Of the “individual depersonalised device Wi-Fi connection data”, TfL claims it is accessible only to “a controlled group of TfL employees” — without specifying how large this group of staff is; and what sort of controls and processes will be in place to prevent the risk of A) data being hacked and/or leaking out or B) data being re-identified by a staff member.
A TfL employee with intimate knowledge of a partner’s daily travel routine might, for example, have access to enough information via the system to be able to reverse the depersonalization.
Without more technical details we just don’t know. Though TfL says it worked with the UK’s data protection watchdog in designing the data collection with privacy front of mind.
“We take the privacy of our customers very seriously. A range of policies, processes and technical measures are in place to control and safeguard access to, and use of, Wi-Fi connection data. Anyone with access to this data must complete TfL’s privacy and data protection training every year,” it also notes elsewhere.
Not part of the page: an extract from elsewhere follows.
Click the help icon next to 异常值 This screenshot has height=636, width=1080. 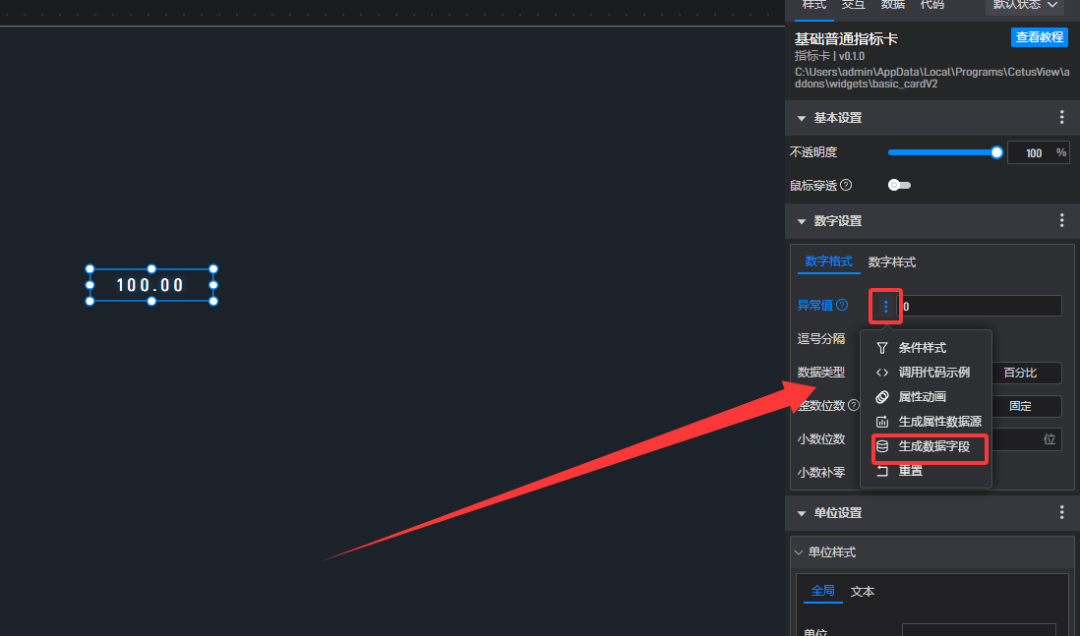[x=842, y=305]
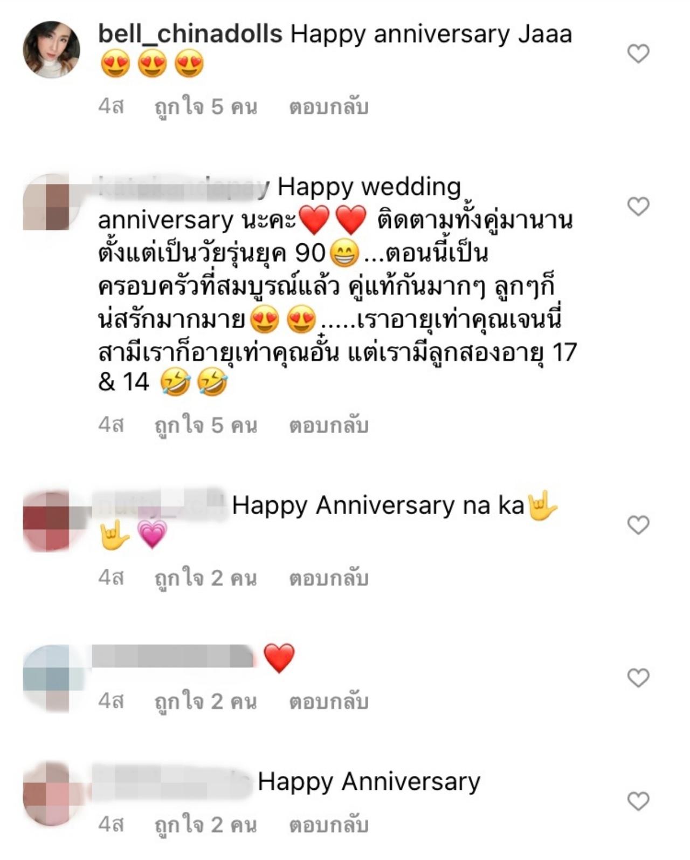690x860 pixels.
Task: Reply to the long wedding anniversary comment
Action: point(329,425)
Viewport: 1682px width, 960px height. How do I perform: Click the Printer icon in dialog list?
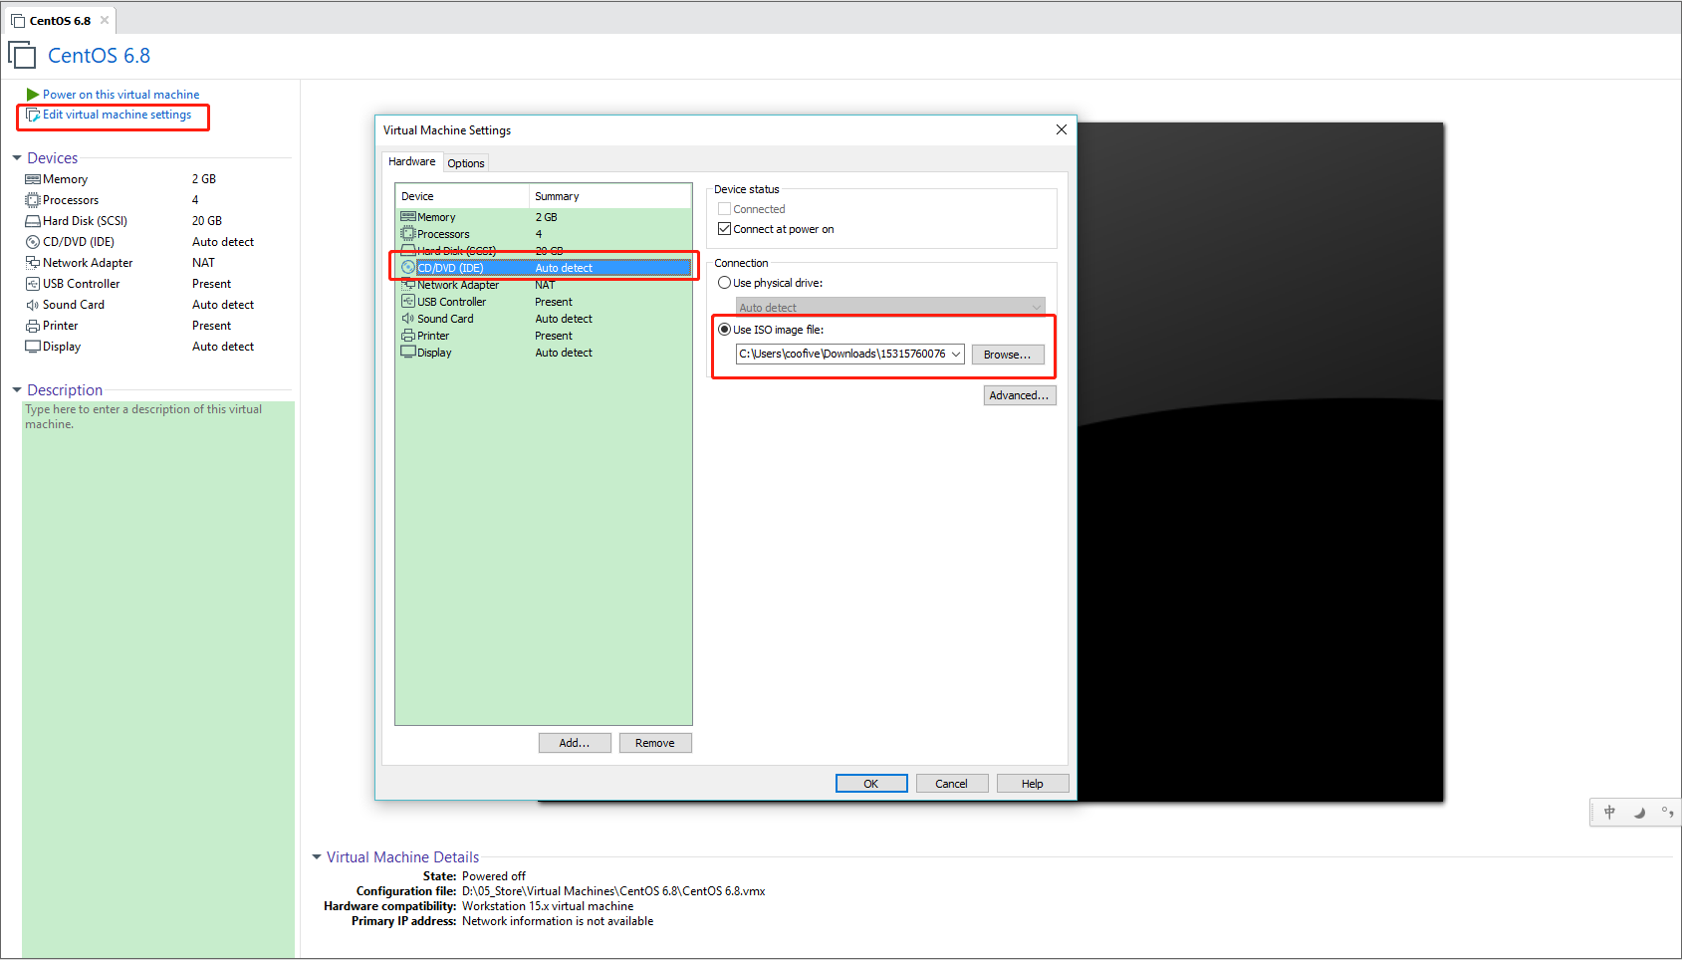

We need more details how tokenization is deployed. What risk scenarios were considered? Why do they call it "depersonalised" if TfL has access to data? The opt-out-from-tracking that Transports for London is suggesting is still the old one: turn off smartphone. #GDPR #ePrivacy
— Lukasz Olejnik (@lukOlejnik) May 22, 2019
Despite holding individual level location data for two years, TfL is also claiming that it will not respond to requests from individuals to delete or rectify any personal location data it holds, i.e. if people seek to exercise their information rights under EU law.
“We use a one-way pseudonymisation process to depersonalise the data immediately after it is collected. This means we will not be able to single out a specific person’s device, or identify you and the data generated by your device,” it claims.
“This means that we are unable to respond to any requests to access the Wi-Fi data generated by your device, or for data to be deleted, rectified or restricted from further processing.”
Again, the distinctions it is making there are raising some eyebrows.
Some details in this wifi tube tracking data protection impact assessment. TfL will refuse subject access request saying it's not personal. But they have the mapping, and some devices can be "registered". So why not give information? #GDPR #ePrivacy https://t.co/zJciobgPsU pic.twitter.com/YJbrtxD1Fc
— Lukasz Olejnik (@lukOlejnik) May 22, 2019
What’s amply clear is that the volume of data that will be generated as a result of a full rollout of wi-fi tracking across the lion’s share of the London Underground will be staggeringly massive.
More than 509 million “depersonalised” pieces of data, were collected from 5.6 million mobile devices during the four-week 2016 trial alone — comprising some 42 million journeys. And that was a very brief trial which covered a much smaller sub-set of the network.
As big data giants go, TfL is clearly gunning to be right up there.